Stored records:
● ● ● ● ● ● ●

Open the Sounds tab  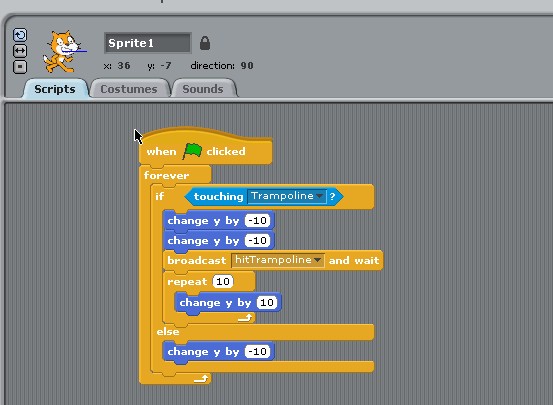coord(203,89)
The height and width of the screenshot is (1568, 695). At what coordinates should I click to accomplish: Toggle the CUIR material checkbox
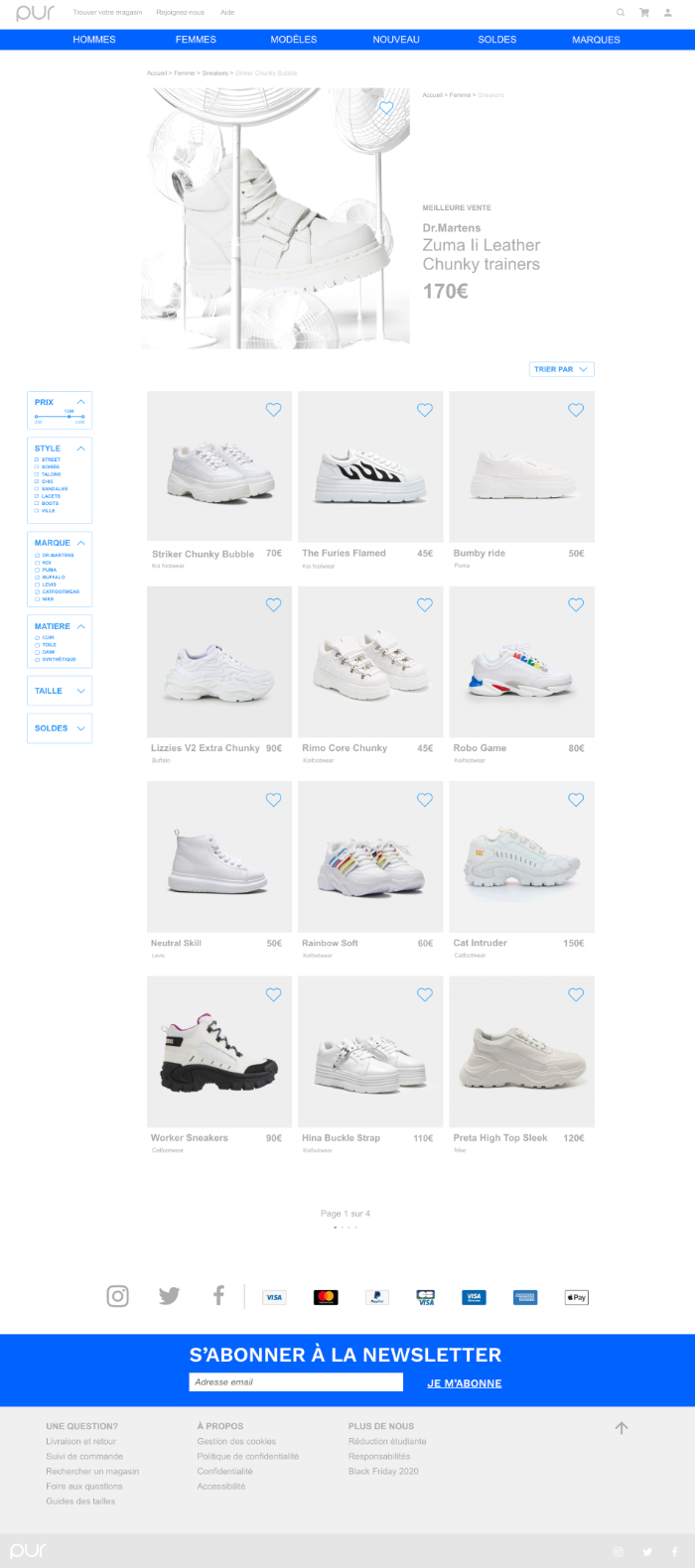[x=37, y=637]
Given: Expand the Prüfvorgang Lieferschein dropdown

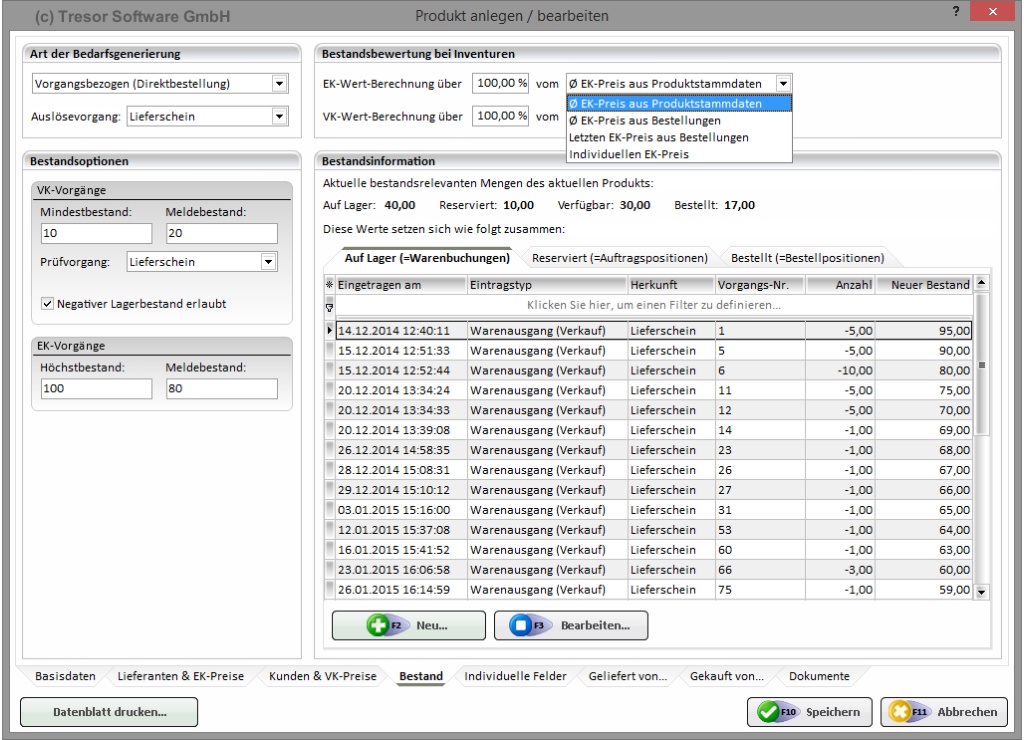Looking at the screenshot, I should point(267,262).
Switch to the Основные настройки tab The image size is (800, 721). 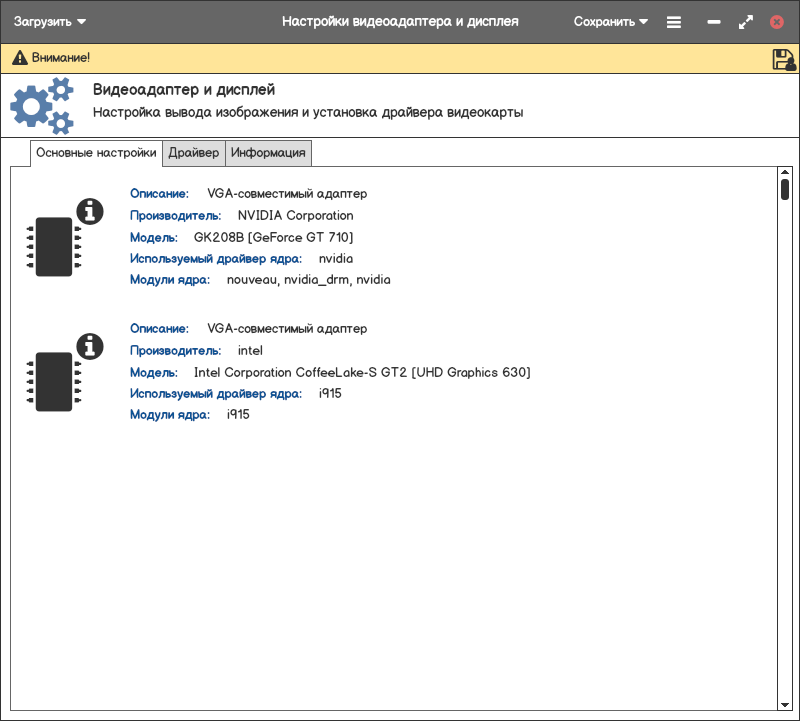[96, 153]
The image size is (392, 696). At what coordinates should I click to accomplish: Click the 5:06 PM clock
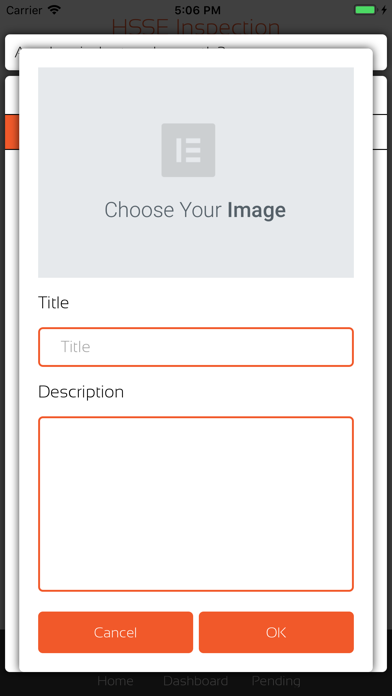tap(196, 10)
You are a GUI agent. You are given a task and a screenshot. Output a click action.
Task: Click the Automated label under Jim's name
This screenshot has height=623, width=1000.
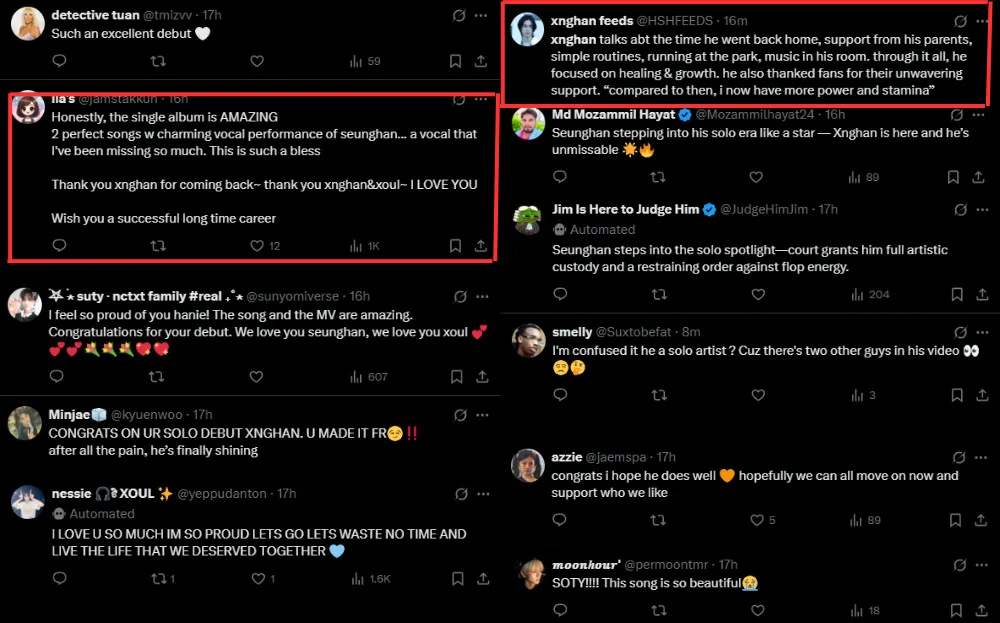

● ● ● ● ● ● ●

Problem details → All that belongs in the answer is the lines from the line with "Task: Click the" through the closing line of the entries, inclusive, transcribed exactly and free of pictures.

Solution to this exercise →
Task: Click the Automated label under Jim's name
This screenshot has height=623, width=1000.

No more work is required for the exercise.